La sentenza individua quale «accusa più infamante quella rivolta a Marzia Corini nella veste di sorella e di medico, per cui, secondo il Collegio di primo grado, uccise volontariamente il fratello, avvalendosi delle proprie competenze professionali, per uno spietato motivo di interesse economico». Già quanto accadde dopo, scrive la Corte d’Appello, «smentisce» il movente, visto che Marzia avviò le pratiche per dare la sua parte di eredità in beneficenza, prima di essere arrestata e bloccata in Italia, perché accusata di omicidio. E conclude che «quel giorno, quella vita gravemente compromessa dalla malattia incurabile ebbe termine naturale e che la dottoressa Corini si prese per l’ultima volta cura del fratello che avrebbe voluto salvare, accompagnandolo nel sonno verso la morte inesorabile». Ancora: «Mantenne la promessa che gli aveva formulato quando era ancora in vita, lo aiutò a lasciare il mondo terreno senza soffrire e senza rendersene cono, nel momento in cui la vita stessa doveva interrompersi».
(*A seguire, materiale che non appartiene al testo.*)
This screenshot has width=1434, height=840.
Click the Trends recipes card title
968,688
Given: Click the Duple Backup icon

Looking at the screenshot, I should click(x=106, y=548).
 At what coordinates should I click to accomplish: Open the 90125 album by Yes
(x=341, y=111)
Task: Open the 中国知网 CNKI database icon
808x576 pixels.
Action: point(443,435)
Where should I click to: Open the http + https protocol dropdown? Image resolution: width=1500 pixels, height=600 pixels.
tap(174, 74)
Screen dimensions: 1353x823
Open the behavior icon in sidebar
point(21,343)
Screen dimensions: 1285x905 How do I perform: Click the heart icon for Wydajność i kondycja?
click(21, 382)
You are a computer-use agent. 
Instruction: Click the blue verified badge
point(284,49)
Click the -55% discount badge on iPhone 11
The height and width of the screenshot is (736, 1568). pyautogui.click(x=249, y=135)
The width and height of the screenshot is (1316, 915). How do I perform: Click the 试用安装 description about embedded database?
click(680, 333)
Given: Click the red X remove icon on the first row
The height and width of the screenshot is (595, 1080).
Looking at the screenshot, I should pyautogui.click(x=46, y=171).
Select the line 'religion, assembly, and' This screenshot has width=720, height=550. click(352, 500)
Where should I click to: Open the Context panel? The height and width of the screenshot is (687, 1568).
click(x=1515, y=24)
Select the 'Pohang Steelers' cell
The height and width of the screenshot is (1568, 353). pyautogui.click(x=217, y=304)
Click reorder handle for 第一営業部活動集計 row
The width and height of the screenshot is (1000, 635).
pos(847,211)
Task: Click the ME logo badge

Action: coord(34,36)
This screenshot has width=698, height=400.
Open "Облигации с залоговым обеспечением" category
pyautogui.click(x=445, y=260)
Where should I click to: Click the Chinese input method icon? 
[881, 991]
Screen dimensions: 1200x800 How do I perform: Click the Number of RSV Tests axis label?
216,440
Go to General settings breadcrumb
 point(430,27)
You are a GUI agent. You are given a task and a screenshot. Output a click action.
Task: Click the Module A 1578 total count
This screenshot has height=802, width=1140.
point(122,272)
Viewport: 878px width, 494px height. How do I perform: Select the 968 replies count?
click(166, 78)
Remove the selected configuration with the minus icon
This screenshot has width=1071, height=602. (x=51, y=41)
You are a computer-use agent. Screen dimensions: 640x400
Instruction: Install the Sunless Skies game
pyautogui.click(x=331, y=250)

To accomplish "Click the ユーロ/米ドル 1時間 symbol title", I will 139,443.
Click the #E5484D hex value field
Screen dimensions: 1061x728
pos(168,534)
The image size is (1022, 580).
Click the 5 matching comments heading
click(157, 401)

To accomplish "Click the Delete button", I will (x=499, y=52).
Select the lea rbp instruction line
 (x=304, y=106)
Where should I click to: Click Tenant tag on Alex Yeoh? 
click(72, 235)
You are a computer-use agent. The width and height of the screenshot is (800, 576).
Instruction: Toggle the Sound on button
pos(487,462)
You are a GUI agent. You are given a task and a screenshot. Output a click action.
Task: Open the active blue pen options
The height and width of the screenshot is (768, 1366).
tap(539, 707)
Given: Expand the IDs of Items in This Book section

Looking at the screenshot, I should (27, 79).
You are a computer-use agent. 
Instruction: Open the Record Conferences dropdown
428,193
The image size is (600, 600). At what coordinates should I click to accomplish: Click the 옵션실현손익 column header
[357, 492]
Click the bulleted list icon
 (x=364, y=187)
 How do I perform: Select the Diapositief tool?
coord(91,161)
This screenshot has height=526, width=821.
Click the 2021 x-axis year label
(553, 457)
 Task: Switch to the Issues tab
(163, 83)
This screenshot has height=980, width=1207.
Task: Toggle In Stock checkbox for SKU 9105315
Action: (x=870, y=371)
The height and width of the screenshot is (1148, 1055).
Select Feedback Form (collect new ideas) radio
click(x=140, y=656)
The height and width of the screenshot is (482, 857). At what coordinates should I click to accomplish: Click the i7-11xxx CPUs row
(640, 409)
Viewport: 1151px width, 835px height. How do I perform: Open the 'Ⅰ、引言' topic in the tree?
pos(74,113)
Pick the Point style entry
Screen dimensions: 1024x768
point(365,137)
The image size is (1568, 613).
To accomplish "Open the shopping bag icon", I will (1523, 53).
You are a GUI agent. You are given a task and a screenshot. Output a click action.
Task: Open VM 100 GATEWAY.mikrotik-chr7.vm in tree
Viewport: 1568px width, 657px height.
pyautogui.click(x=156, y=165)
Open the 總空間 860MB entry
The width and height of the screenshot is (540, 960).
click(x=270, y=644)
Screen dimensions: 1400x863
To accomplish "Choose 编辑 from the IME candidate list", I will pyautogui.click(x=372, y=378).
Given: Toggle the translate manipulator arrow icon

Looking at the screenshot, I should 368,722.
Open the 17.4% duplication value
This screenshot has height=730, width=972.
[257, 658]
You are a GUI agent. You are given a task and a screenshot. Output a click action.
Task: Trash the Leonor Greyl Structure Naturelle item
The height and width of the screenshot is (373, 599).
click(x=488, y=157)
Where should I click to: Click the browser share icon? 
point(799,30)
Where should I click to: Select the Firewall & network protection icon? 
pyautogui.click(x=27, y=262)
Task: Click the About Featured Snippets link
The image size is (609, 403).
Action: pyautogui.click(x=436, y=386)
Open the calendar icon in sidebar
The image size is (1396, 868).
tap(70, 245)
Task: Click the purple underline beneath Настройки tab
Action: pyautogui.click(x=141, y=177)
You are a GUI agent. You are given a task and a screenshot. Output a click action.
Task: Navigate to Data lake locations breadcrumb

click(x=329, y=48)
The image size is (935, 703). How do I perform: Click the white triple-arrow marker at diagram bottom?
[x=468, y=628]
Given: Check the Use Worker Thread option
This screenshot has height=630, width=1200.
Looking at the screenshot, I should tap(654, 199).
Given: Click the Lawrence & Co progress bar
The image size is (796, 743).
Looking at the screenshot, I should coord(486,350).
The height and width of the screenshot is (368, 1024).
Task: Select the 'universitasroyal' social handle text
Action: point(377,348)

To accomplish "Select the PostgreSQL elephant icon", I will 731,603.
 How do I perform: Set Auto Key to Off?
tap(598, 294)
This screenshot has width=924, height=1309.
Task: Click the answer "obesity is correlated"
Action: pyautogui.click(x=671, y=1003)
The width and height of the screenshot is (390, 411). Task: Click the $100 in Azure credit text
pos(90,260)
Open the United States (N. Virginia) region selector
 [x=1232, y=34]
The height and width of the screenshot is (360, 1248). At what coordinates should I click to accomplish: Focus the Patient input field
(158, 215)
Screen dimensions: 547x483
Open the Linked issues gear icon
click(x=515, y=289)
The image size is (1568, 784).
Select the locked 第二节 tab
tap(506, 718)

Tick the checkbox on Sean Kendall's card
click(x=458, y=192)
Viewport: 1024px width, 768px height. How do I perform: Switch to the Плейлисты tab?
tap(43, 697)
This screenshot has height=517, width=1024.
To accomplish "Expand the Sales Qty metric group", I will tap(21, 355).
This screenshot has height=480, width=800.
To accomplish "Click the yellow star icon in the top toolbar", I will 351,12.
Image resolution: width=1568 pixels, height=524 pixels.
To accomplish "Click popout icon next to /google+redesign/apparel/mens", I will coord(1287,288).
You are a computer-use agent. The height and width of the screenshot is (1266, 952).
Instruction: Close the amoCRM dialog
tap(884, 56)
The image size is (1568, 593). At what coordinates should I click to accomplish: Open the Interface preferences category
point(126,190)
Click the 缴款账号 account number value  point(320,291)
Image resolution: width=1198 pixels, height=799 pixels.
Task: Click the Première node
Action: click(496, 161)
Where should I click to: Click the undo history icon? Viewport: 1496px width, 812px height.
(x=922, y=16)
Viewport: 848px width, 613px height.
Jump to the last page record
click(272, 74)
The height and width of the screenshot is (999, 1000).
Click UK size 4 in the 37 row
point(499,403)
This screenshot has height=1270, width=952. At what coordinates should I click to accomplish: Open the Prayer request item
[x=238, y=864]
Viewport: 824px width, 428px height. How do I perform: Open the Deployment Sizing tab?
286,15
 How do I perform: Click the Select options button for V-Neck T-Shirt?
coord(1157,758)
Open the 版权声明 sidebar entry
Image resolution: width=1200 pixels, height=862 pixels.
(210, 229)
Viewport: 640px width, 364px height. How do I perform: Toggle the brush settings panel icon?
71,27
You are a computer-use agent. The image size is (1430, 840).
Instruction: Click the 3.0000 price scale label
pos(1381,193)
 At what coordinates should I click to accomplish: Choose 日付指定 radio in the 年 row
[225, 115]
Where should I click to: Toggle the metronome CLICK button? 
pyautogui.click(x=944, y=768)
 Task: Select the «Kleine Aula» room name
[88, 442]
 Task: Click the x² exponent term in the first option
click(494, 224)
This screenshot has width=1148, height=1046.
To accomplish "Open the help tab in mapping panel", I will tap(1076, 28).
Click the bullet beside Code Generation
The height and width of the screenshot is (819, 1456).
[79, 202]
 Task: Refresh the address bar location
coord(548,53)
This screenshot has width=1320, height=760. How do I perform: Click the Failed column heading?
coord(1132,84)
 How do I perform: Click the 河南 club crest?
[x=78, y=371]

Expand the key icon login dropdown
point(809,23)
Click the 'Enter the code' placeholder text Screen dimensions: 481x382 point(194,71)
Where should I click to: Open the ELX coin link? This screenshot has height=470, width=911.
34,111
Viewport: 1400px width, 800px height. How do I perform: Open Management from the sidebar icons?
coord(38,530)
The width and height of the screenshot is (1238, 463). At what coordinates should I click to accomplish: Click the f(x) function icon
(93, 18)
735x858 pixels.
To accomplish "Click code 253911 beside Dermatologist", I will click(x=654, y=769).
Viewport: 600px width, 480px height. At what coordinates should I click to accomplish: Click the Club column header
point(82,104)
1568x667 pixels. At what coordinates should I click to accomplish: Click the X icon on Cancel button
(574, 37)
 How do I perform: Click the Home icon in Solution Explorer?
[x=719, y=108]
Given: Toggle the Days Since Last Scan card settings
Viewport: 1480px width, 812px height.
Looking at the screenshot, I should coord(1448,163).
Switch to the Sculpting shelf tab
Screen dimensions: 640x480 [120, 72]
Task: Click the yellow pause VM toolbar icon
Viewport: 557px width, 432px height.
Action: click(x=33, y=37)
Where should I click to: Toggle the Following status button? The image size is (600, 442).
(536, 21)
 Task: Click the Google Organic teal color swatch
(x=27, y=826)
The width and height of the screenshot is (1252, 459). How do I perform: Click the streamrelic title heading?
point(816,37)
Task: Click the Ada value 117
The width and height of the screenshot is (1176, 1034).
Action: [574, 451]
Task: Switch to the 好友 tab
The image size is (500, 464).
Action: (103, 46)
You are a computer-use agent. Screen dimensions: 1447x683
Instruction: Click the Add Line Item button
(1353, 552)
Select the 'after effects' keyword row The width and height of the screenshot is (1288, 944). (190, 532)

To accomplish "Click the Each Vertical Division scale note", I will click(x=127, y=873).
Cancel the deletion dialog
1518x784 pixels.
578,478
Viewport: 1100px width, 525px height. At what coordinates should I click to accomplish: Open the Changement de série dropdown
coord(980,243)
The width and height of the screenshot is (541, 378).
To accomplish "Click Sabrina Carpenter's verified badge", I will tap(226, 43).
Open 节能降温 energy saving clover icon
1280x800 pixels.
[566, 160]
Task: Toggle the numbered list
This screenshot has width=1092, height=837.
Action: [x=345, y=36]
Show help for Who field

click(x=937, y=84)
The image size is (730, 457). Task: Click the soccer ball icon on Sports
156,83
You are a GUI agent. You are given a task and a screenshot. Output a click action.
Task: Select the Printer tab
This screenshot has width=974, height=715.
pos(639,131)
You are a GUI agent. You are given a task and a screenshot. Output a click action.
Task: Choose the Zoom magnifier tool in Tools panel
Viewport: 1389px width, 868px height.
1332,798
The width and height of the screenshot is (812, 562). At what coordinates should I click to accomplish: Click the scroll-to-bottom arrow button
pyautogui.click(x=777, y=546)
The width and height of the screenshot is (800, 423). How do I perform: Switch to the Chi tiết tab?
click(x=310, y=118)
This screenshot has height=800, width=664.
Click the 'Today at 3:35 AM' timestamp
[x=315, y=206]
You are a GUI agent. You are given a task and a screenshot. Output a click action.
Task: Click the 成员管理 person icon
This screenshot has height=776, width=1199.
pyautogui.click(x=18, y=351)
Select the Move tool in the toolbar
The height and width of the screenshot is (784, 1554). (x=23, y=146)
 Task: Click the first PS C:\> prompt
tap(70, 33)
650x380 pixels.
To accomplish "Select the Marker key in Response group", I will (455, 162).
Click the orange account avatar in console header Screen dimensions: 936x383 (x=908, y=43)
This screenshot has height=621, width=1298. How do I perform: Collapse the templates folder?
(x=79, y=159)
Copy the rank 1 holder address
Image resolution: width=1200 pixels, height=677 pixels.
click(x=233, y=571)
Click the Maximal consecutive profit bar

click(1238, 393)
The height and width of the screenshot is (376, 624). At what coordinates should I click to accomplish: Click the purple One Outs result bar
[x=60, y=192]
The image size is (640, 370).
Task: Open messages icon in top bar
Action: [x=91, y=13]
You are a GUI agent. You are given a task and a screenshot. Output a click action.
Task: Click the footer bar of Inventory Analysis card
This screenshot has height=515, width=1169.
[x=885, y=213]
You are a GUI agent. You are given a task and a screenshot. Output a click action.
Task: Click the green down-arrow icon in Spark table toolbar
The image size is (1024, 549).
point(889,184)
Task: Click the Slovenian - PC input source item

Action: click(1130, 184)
Sul falso in testamento, la sentenza precisa che «l’avvocato Corini non fu affatto vittima di circonvenzione di incapace, perché incapace non era». Dichiara pertanto assolta l’ex compagna di vita di Corini, l’avvocata Giulia Feliciani, condannata in primo grado a 4 anni, per presunta circonvenzione. L’unica violazione penale rimasta in capo a Marzia è pertanto quella di aver chiesto e ottenuto la pubblicazione di un testo che non era un vero testamento, e che comunque il notaio di famiglia avvallò, pur sapendo che Marco aveva fatto solo la firma.

La Corte precisa comunque che «Marzia Corini non agì con la finalità di procurare a sé un vantaggio, perché la successione senza testamento l’avrebbe certamente avvantaggiata».